Physics9.3 Simple Machines

Section Learning Objectives

By the end of this section, you will be able to do the following:

  • Describe simple and complex machines
  • Calculate mechanical advantage and efficiency of simple and complex machines

Teacher Support

Teacher Support

The learning objectives in this section will help your students master the following standards:

  • (6) Science concepts. The student knows that changes occur within a physical system and applies the laws of conservation of energy and momentum. The student is expected to:
    • (C) describe simple and complex machines and solve problems involving simple machines;
    • (D) define input work, output work, mechanical advantage, and efficiency of machines.

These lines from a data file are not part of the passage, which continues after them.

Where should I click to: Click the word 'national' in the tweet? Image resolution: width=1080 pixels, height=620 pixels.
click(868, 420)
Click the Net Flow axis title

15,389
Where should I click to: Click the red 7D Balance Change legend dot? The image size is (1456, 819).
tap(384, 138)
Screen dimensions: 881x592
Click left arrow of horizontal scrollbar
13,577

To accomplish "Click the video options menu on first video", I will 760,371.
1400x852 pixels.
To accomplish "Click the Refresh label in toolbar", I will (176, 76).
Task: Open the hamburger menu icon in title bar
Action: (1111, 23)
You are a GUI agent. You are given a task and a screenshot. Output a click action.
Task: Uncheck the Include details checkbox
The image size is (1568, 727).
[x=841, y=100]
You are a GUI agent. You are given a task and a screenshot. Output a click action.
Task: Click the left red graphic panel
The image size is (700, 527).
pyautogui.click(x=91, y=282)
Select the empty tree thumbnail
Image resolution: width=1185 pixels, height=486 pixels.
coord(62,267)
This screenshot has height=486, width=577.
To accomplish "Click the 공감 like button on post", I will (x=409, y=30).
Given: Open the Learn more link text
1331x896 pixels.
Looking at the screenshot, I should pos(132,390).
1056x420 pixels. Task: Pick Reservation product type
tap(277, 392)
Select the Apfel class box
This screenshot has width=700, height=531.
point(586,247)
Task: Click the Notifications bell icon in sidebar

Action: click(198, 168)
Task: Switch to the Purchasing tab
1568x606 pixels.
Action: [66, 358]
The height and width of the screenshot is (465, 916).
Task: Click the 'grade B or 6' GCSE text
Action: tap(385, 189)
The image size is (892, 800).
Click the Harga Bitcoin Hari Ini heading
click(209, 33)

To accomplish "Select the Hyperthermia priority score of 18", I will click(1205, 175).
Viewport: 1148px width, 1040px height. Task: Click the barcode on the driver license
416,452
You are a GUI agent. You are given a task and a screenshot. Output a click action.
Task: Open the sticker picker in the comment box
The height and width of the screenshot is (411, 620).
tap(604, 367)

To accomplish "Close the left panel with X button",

In addition, the High School Physics Laboratory Manual addresses content in this section in the lab titled: Work and Energy, as well as the following standards:

  • (6) Science concepts. The student knows that changes occur within a physical system and applies the laws of conservation of energy and momentum. The student is expected to:
    • (D) demonstrate and apply the laws of conservation of energy and conservation of momentum in one dimension.

Section Key Terms

complex machine efficiency output ideal mechanical advantage inclined plane input work
lever mechanical advantage output work pulley screw
simple machine wedge wheel and axle

Teacher Support

Teacher Support

In this section you will apply what you have learned about work to find the mechanical advantage and efficiency of simple machines.

[BL][OL] Ask the students what they know about machines and work. Dispel any misconceptions that machines reduce the amount of work. Be sure students do not equate machines and motors by asking for (and, if necessary, providing) examples of machines that are not motorized. Explain that simple machines are often hand-held, and that they reduce force, not work.

[AL] Ask for recall of the formula W = fd. Explain that the product of force and distance is critical to understanding simple machines. Because the amount of work is not changed, the term fd does not change, but force can decrease if distance increases. This is the underlying principle of all simple machines.

Simple Machines

Simple machines make work easier, but they do not decrease the amount of work you have to do. Why can’t simple machines change the amount of work that you do? Recall that in closed systems the total amount of energy is conserved. A machine cannot increase the amount of energy you put into it. So, why is a simple machine useful? Although it cannot change the amount of work you do, a simple machine can change the amount of force you must apply to an object, and the distance over which you apply the force. In most cases, a simple machine is used to reduce the amount of force you must exert to do work. The down side is that you must exert the force over a greater distance, because the product of force and distance, fd, (which equals work) does not change.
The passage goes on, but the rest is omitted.